INSTRUCTIONS TO FOLLOW:
Retype the records below word for word, starting with the line that contains "The height and width of the screenshot is (817, 1456)." and going on through the line that contains "Viewport: 864px width, 502px".

PROVIDED RECORDS:
%%

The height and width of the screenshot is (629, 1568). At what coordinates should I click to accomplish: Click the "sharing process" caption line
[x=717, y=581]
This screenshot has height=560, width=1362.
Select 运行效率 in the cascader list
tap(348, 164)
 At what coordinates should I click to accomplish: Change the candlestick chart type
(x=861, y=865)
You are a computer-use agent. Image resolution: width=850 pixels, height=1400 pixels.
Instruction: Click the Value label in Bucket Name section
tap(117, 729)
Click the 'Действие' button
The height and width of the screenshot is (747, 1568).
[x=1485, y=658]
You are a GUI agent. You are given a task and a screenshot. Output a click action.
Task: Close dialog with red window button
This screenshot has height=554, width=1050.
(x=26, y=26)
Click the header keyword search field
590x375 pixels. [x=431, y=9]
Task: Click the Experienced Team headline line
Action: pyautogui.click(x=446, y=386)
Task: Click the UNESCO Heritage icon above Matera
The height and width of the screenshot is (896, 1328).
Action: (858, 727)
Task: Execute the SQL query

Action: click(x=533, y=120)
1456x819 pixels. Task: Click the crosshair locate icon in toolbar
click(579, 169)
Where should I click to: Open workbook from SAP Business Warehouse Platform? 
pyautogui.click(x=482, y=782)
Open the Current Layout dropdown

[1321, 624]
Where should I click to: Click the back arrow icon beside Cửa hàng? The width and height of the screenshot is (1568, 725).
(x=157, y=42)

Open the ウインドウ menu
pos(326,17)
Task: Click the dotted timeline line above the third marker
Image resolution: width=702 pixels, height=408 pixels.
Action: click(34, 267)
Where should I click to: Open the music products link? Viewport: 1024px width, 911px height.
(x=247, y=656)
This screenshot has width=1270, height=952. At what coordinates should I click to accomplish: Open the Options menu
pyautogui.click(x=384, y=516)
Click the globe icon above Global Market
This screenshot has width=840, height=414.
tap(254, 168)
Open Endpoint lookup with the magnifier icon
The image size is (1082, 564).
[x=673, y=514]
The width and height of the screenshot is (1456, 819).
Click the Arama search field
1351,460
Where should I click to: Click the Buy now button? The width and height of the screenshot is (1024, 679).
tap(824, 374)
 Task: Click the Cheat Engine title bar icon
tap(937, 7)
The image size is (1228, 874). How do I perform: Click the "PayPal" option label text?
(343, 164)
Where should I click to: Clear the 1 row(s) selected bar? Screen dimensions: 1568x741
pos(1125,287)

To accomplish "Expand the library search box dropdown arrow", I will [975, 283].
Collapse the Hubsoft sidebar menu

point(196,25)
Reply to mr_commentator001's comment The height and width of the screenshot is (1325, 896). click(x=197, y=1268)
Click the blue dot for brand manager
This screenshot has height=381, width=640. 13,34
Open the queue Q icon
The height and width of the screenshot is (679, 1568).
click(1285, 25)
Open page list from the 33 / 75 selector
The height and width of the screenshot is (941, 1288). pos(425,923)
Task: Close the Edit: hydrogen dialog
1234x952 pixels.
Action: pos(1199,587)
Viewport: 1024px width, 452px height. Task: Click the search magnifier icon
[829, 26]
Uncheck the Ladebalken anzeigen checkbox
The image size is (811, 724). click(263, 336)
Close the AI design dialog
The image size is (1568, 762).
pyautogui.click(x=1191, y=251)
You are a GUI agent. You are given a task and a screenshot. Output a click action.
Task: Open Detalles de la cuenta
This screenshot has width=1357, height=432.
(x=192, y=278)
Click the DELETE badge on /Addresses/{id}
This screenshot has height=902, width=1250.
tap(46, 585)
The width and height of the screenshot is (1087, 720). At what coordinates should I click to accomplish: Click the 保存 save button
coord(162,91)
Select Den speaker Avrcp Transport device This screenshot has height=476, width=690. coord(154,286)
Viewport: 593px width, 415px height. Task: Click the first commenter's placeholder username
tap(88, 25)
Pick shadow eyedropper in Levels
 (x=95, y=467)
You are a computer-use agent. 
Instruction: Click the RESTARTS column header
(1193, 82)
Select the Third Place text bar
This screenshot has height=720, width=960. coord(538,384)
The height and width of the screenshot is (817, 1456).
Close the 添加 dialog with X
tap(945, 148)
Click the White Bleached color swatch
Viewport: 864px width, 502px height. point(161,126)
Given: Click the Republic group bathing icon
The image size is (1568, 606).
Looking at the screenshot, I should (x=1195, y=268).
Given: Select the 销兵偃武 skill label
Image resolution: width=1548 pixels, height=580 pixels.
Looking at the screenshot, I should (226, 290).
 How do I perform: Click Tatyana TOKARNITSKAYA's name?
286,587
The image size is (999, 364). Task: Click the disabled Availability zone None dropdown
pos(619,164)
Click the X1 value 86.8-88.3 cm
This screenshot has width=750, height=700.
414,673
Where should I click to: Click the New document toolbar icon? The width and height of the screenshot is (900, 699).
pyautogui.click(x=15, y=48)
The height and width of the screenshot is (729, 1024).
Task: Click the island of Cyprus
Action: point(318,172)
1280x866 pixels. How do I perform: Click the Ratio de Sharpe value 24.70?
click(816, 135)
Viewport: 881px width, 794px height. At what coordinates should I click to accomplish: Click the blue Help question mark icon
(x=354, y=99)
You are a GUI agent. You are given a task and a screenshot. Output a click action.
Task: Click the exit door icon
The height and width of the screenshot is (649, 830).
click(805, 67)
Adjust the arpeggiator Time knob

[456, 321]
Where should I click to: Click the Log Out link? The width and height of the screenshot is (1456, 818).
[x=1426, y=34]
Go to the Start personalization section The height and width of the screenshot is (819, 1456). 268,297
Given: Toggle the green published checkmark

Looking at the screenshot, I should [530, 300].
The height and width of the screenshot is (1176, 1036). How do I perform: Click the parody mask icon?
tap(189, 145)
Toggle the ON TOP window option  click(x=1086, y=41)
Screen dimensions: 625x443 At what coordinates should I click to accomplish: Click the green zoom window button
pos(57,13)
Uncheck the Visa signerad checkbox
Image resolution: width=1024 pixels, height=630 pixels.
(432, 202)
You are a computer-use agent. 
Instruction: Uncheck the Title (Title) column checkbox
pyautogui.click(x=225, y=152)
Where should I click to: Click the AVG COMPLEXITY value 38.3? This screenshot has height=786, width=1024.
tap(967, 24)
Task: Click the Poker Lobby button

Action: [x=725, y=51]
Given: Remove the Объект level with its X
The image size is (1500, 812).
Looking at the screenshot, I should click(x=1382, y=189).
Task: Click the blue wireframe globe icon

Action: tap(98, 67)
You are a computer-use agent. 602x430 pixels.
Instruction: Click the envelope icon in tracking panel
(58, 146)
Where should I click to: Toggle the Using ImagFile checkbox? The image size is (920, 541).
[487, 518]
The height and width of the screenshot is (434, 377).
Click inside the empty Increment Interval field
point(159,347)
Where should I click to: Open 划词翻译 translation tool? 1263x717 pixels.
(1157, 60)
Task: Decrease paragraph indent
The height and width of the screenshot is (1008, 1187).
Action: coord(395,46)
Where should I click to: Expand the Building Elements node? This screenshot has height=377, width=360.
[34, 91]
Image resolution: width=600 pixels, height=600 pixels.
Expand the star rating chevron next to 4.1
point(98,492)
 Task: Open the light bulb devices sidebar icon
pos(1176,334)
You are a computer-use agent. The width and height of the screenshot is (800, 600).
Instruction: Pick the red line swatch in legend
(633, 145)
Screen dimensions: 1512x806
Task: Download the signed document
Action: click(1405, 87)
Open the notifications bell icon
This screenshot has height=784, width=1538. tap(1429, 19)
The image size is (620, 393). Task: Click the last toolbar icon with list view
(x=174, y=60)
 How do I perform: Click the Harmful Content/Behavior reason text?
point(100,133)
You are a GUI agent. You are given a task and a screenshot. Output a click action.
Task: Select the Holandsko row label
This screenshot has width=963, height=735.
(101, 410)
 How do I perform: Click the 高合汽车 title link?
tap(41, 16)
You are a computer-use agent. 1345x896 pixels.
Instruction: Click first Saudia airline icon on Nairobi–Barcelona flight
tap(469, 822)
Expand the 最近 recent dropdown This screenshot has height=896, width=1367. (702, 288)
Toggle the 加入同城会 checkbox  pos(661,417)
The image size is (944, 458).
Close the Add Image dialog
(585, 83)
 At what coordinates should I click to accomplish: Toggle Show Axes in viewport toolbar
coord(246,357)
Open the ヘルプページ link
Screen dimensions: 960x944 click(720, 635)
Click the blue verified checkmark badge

%%

EXERCISE ANSWER:
The height and width of the screenshot is (817, 1456).
Close the 添加 dialog with X
tap(945, 148)
Click the White Bleached color swatch
Viewport: 864px width, 502px height. point(161,126)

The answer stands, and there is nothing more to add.